How could this one-last-chance-to-not-take-the-oath thing work? The boys who were sent to the wall as felons surely can’t get off that easily. Is their choice “take the oath, or leave and be subject to execution/castration/amputation/whatever the alternative punishment was for your crime?” And while the boys in this chapter are told to forget their families, noble-born Benjen has apparently been allowed to maintain his ties. Bit of a double standard going on here!
“On the wall, you grew up or you died.” Interesting flip-side parallel to Cersei’s “when you play the game of thrones, you win or you die.”
Boros Blount, Preston Greenfield, and Barristan Selmy are explicitly compared to the three knights at the Tower of Joy. Presumably only Selmy resembles the stylized, archetypal knights of Ned’s fever dream. (I say presumably because I’m not sure about Greenfield: if the books ever tell us anything of note about him, I don’t remember it.)
That fever dream left me with the feeling that Ned believes, sometimes and on some levels, that he should not have survived the encounter at the tower. Are the present “three men in white cloaks” ghosts come to take the life that he got to keep only by mistake, as Jaqen H’gar will later take three lives in recompense for the three Arya prolongs?
Then Robert becomes Lyanna: “Promise me, Ned.” Will we eventually find out that Lyanna’s demand was as mundane as “eat the pig that killed me?” I somehow doubt it.
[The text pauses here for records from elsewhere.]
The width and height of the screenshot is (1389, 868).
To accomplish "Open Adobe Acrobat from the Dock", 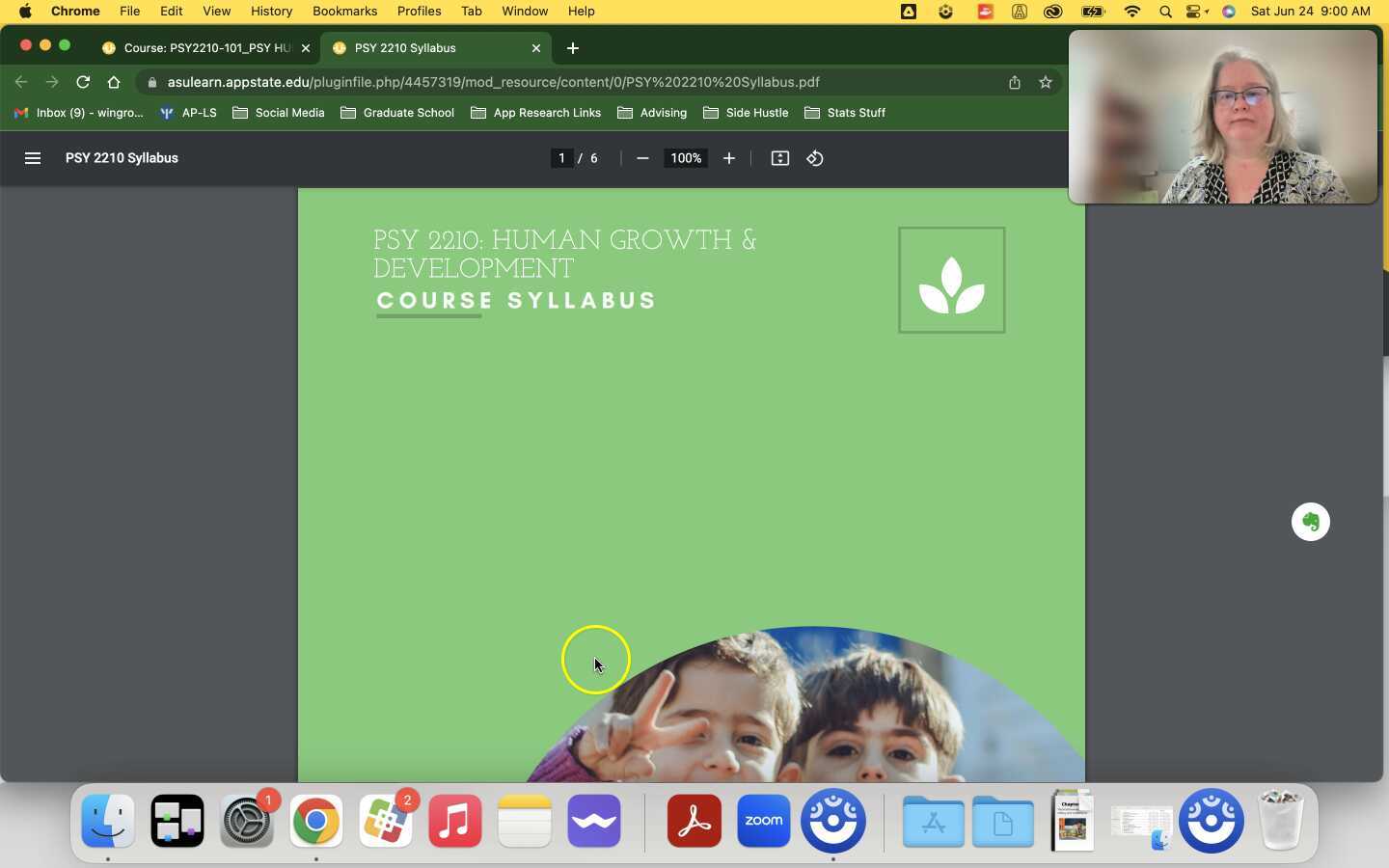I will click(693, 821).
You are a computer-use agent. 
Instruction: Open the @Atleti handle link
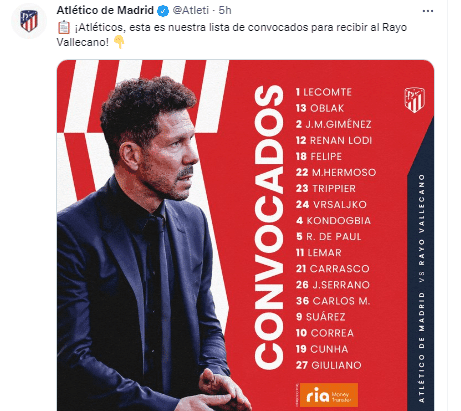[191, 11]
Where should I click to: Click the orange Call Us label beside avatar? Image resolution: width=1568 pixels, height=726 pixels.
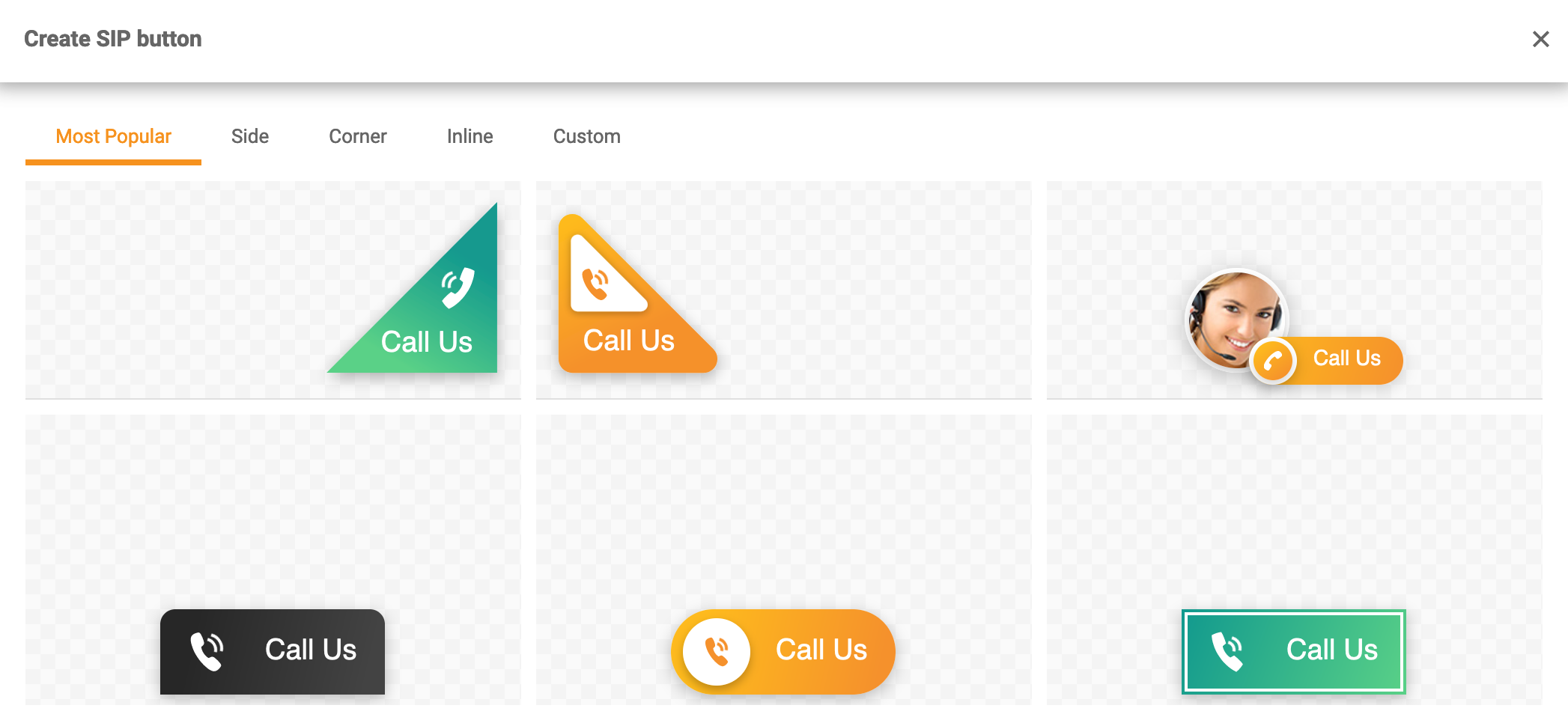(x=1346, y=359)
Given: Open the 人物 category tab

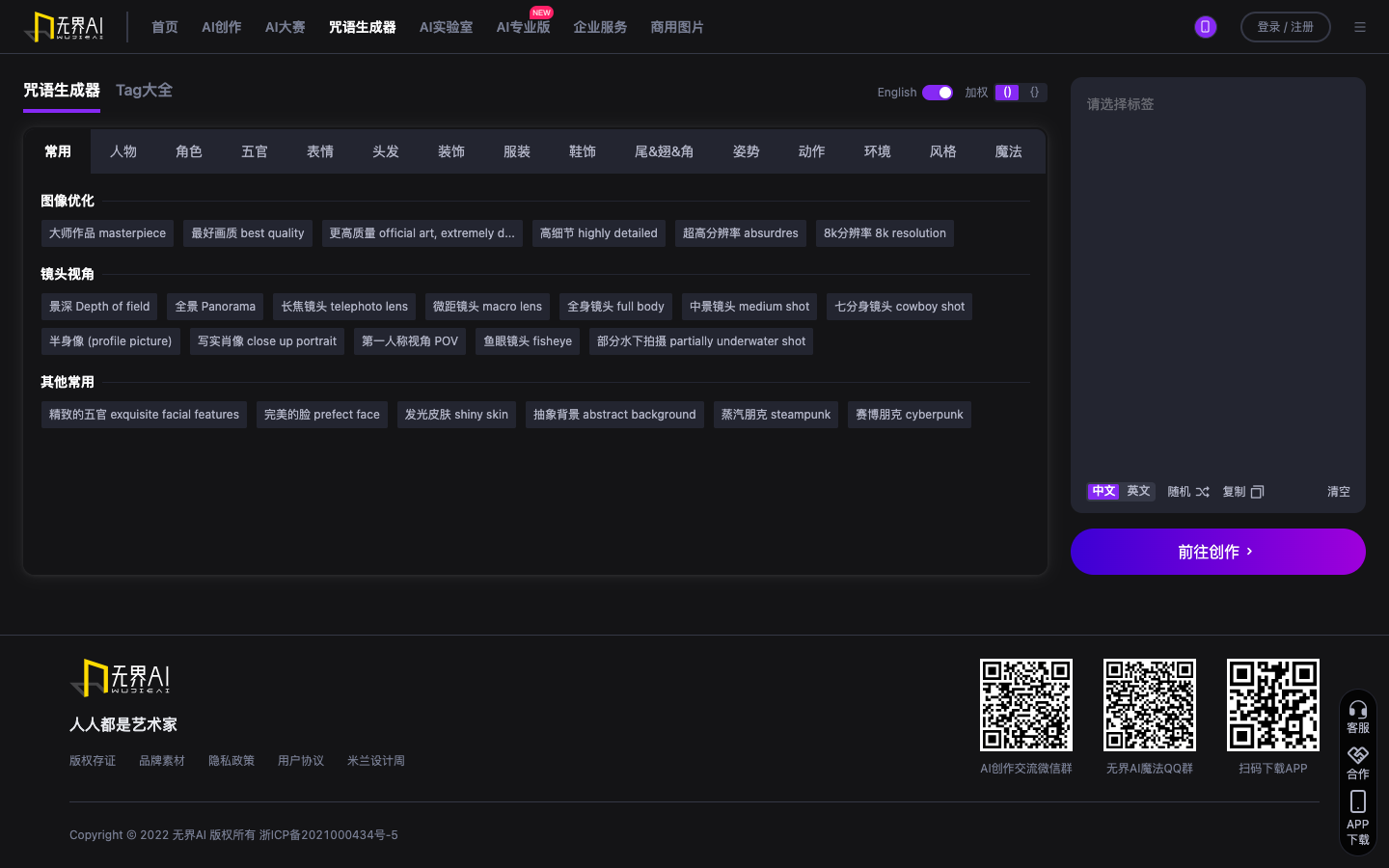Looking at the screenshot, I should [x=123, y=151].
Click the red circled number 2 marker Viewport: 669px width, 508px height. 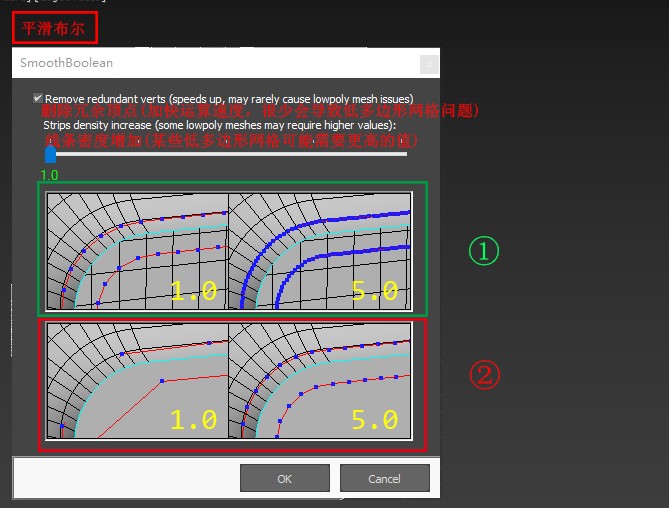coord(484,375)
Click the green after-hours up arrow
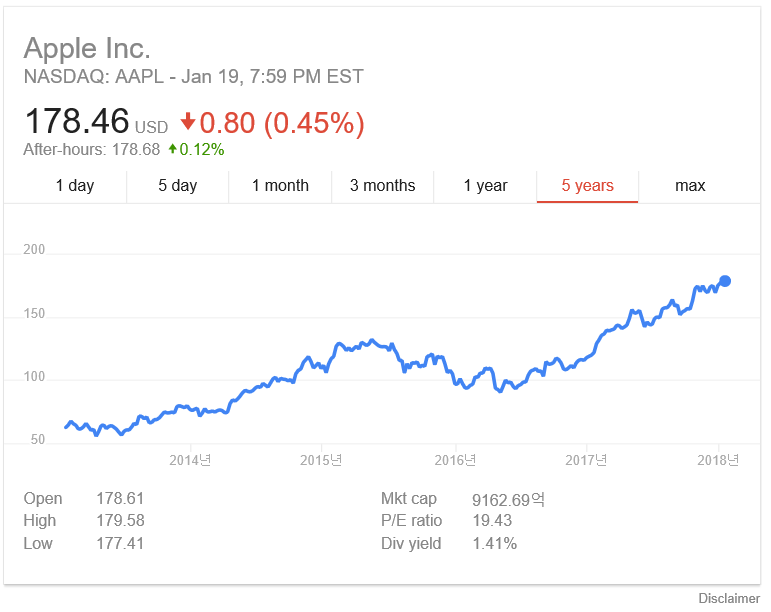This screenshot has height=612, width=771. 172,148
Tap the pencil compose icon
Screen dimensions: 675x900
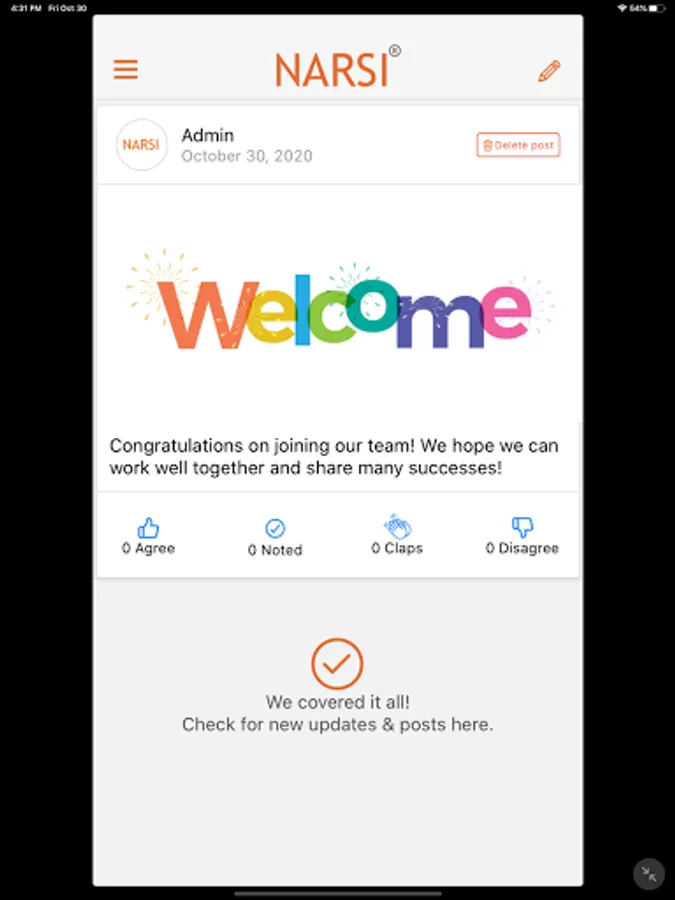[x=549, y=71]
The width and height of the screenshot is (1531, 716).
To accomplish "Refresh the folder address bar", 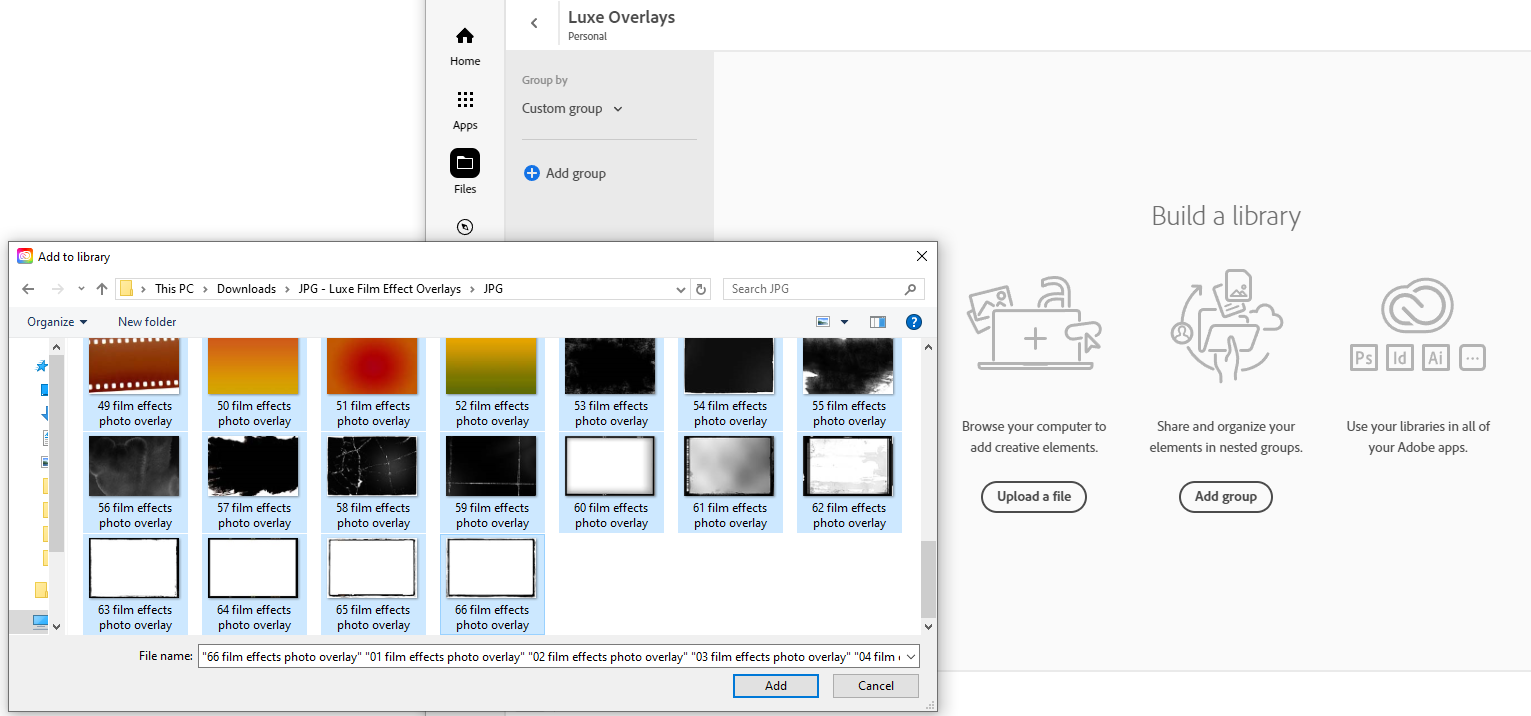I will click(x=701, y=289).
Now the three knights look more like a debased mirror of the past: noble knights and noble promises replaced by base and shallow ones. But if that were the idea being communicated, it would have been more effective to use a third lesser knight in Selmy’s place.
On reread, the irony in this chapter is nearly unbearable: “His regency would be a short one.” “[S]harp as the difference between right and wrong, between true and false, between life and death” — even the last being, in this world, not a very sharp distinction at all.
Miscellanea from this chapter:
- Third occurrence of the phrase game of thrones, in Ned’s head as a memory of Cersei saying it.
- Ned continues to perceive Tomard, the overweight commoner, as a real and valuable human being.
As of the end of ADwD, I’m beginning to think it’s the mare (Dany) who will “unite the Dothraki into a single khalasar” and all that.
Viserys’ end is one of the series’ great scenes. Daenerys, like Sansa, goes “cold” and “curiously distant,” but here it feels like an appropriate response to the situation. Maybe because, unlike those whose deaths Sansa dismisses from her consciousness, Viserys is known to have brought his fate upon himself. (And Daenerys will never remember this as the most magical time of her life, or silver-lining philosophize that now she can find someone handsomer to hang out with.)